The tasks:
1/ Retype the passage of the virtual memory text from "B. The basic" up to and including "of virutal space.".
2/ Condense the paragraph of the virtual memory text that begins "Virtual memory systems are characterized" into a shorter version that keeps its main facts.

Page text:
IV. Virtual Memory Systems

   A. Virtual memory systems are characterized by logical address space >
      physical address space; but rather than making some logical addresses
      unusable, disk storage is used as an extension of main memory.  (Note:
      from here on out we will call "logical address space" "VIRTUAL address
      space" in recognition of the fact that this makes the memory available
      to a program look much larger than it actually is.)

   B. The basic idea is this: only a portion of a program's virtual address
      space is actually resident in physical memory at any given time.  The
      remainder is kept on secondary storage, to be brought in when needed.

   C. As with systems where virtual space < physical space, a mapping scheme
      is used to translate virtual addresses into physical.  However, this
      scheme includes one possibility not found in the earlier case.

      1. The mapping scheme described earlier had three possibilities:

         a. Success
         b. Failure due to attempting to access an unmapped portion of
            virtual space.
         c. Failure due to writing a readonly portion of virutal space.

      2. With virtual memory, a fourth possibility is introduced: the access
         may be valid, but the portion of memory desired may not be physically
         resident.

   D. To accomplish the necessary mapping of addresses, many systems (but not
      all) divide virtual space into fixed size regions called pages, and
      physical space into fixed size regions called page frames.  (The sizes
      are equal, so one page will fit into one frame.)

Data entries
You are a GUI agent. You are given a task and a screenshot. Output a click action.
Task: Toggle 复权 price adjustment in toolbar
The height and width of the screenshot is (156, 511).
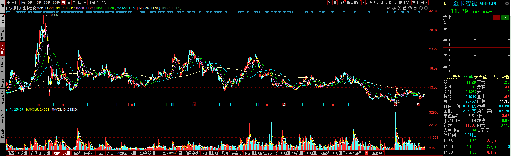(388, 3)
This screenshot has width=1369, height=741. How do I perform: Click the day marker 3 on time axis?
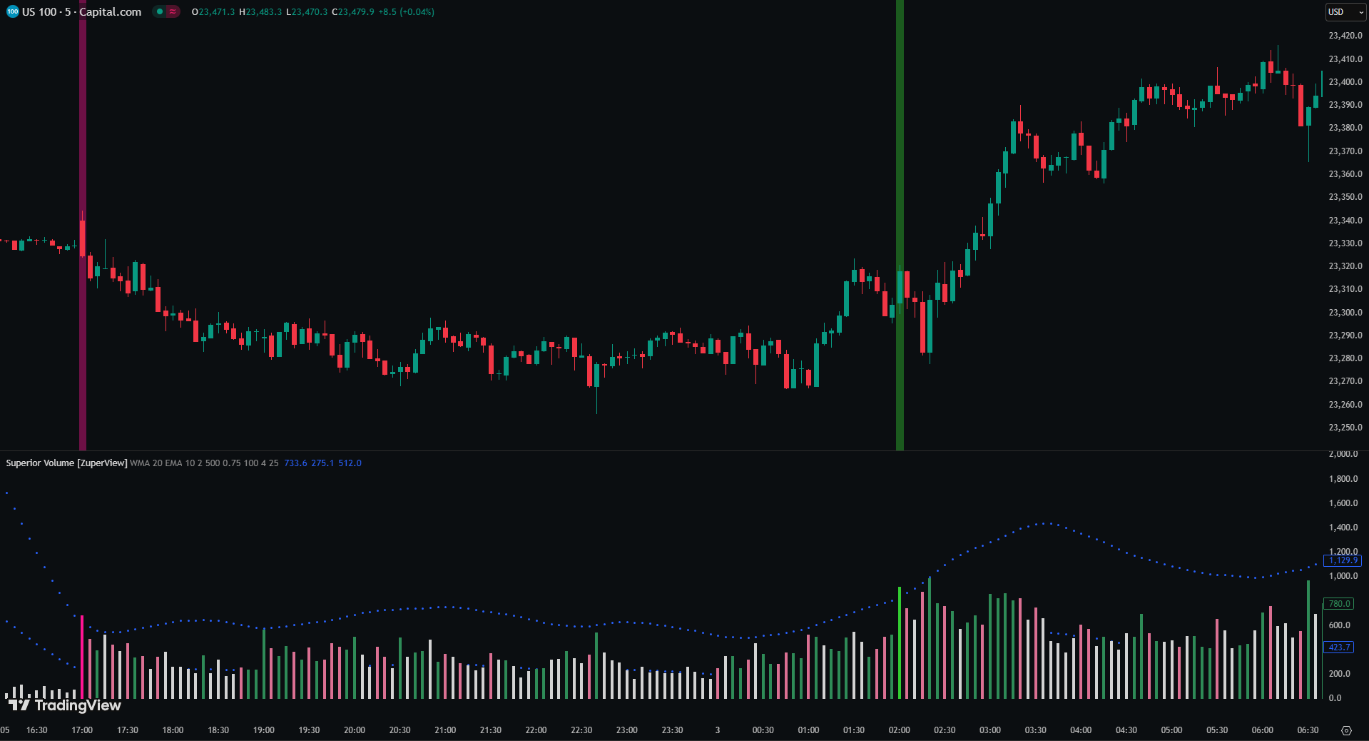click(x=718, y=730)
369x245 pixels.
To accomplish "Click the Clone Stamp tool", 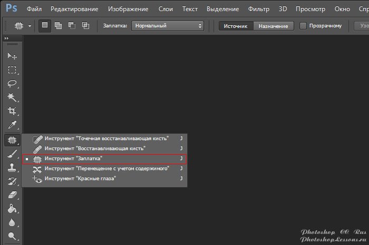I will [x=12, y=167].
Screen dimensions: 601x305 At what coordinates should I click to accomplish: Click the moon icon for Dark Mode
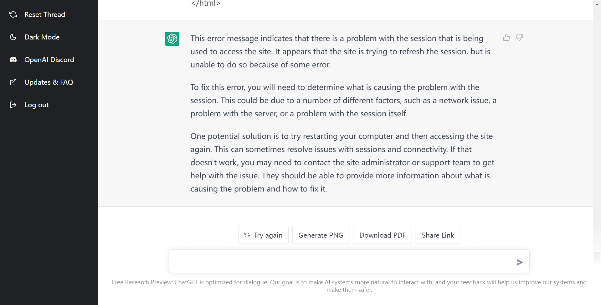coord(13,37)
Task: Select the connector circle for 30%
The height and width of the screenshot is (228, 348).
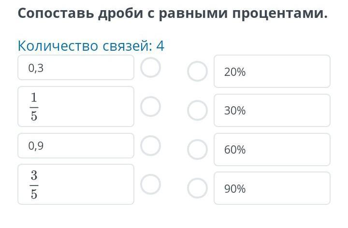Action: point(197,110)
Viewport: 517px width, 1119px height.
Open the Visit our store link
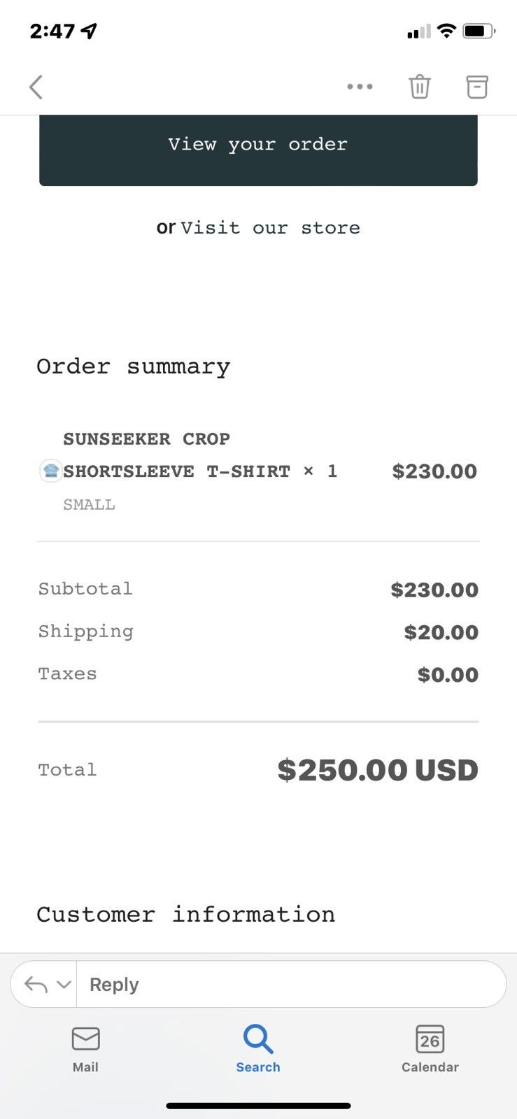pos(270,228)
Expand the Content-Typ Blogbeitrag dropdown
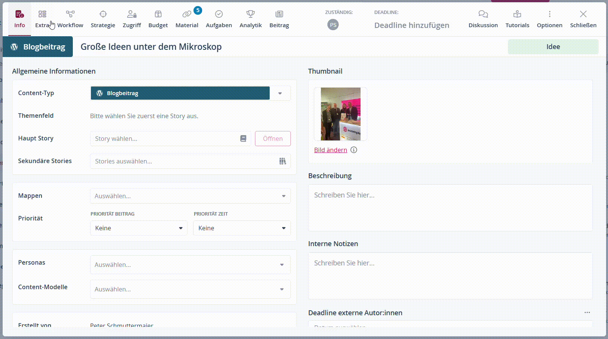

Task answers:
1/
B. The basic idea is this: only a portion of a program's virtual address
      space is actually resident in physical memory at any given time.  The
      remainder is kept on secondary storage, to be brought in when needed.

   C. As with systems where virtual space < physical space, a mapping scheme
      is used to translate virtual addresses into physical.  However, this
      scheme includes one possibility not found in the earlier case.

      1. The mapping scheme described earlier had three possibilities:

         a. Success
         b. Failure due to attempting to access an unmapped portion of
            virtual space.
         c. Failure due to writing a readonly portion of virutal space.

2/ In virtual memory systems, the logical address space exceeds the physical address space. Instead of leaving some logical addresses unusable, these systems use disk storage as an extension of main memory. The logical address space is henceforth called "virtual address space," because it makes the memory available to a program appear much larger than it actually is.